This page contains summaries of health related news which we think may be of interest to readers of this website. Hopefully the contents will serve to inform and to pique your interest in health matters. Eventually we hope you will be empowered to take more control of various health issues which impact you and your family.
The content of this page is changed weekly, usually on a Monday. Any comments or suggestions related to this news feature are welcome. So, read on …
Archive for January, 2008

Energy expenditure playing new generation computer games

January 28th, 2008

In the United States of America, the National Health and Nutrition Examination Survey (NHANES), using measured heights and weights, produced data on the prevalence of overweight children and adolescents between the ages 6 – 19 years. From the 1960s to 1980, the prevalence of overweight children and adolescents was relatively stable at 4 – 7% in the 6 – 11 year olds and 5 – 6% in the 12 – 19 year olds. However, from NHANES II (1976 – 1980) to NHANES III (1988 -1994), the rate had increased from 7% to 11% in the 6 – 11 year olds and 5% to 11% in the 12 – 19 year olds. Although the national health objectives were to bring the prevalence of overweight children and adolescents below 11% by 2010, the NHANES 1999 – 2002 estimates suggest that the overweight prevalence has increased to even higher levels, 16 % in both 6 -11 and 12 -19 year olds!
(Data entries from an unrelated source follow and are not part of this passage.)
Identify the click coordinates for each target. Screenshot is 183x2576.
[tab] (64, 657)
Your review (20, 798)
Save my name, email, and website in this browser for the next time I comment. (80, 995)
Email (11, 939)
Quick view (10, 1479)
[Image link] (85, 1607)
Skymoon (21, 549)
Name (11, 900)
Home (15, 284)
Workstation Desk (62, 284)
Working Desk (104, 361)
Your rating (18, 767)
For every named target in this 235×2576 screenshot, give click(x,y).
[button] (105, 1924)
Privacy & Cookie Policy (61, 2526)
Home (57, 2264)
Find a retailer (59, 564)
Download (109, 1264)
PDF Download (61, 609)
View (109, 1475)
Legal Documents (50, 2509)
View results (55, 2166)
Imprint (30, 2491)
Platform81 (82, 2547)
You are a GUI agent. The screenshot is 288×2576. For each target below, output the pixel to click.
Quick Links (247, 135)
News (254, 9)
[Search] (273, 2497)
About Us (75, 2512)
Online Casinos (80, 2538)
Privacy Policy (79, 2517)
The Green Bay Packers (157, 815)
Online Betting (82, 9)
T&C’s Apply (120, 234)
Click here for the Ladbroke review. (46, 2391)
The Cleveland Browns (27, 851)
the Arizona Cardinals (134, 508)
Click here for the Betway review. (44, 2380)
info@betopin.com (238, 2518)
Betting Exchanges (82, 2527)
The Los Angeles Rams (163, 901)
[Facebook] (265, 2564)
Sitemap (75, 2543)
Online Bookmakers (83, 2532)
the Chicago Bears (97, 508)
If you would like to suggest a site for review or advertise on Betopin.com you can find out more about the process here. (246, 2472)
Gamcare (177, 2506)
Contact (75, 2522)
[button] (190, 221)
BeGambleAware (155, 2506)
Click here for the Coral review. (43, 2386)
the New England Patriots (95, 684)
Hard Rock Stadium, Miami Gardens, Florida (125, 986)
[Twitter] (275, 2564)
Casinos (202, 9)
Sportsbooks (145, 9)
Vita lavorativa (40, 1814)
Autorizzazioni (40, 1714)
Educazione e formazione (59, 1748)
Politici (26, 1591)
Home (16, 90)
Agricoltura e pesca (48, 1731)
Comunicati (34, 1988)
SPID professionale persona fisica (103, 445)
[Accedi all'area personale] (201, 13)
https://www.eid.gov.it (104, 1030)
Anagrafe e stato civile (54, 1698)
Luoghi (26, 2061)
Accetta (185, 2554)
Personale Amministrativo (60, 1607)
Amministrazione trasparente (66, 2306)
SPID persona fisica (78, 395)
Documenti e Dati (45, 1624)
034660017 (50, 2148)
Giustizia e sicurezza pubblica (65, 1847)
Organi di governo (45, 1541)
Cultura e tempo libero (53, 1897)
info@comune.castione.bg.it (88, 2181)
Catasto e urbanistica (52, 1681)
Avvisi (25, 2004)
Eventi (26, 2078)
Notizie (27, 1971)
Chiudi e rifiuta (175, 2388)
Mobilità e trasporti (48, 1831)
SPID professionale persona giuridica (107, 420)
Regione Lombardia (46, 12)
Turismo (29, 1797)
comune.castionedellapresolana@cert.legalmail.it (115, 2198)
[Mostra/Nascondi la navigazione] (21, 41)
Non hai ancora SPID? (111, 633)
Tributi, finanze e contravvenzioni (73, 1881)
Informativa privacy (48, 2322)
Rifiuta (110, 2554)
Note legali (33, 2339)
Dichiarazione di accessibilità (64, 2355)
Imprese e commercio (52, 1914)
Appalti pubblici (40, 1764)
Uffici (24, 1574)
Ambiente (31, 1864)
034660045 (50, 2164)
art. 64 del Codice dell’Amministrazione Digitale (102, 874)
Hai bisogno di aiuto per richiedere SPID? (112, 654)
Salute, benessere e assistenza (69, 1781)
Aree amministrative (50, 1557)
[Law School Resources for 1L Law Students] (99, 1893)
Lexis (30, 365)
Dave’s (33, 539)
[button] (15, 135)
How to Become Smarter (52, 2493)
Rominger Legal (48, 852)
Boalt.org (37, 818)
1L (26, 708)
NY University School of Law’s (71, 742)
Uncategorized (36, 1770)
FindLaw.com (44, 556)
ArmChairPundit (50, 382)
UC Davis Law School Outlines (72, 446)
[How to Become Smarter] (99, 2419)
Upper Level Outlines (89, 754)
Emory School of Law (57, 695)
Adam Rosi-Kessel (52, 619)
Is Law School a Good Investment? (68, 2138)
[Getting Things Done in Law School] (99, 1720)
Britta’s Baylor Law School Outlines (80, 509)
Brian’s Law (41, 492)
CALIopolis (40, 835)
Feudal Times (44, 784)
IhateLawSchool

Increasing prevalence of overweight and obese children and adolescents is not confined to the USA. It is a global health issue. We know overweight adolescents are at increased risk of becoming overweight adults with the attendant health problems. Overweight and obesity in the child and adolescent populations are linked to increased food consumption and reduced physical activity. In recent years, many adolescents have mostly sedentary lifestyles for a variety of reasons. Increasing amount of time spent in front of television and computer screens has been causally linked to physical inactivity and obesity. Up until recently, the majority of computer games (PSP, Nintendo DS, PS2 and XBOX 360) have been sedentary games. With the introduction of the Nintendo Wii Sports, which requires players to move more than their fingers during play, it would be interesting to ask whether these active games (Wii Sports – tennis, bowling & boxing) will lead to a significant increase in expenditure of energy per unit time of gaming?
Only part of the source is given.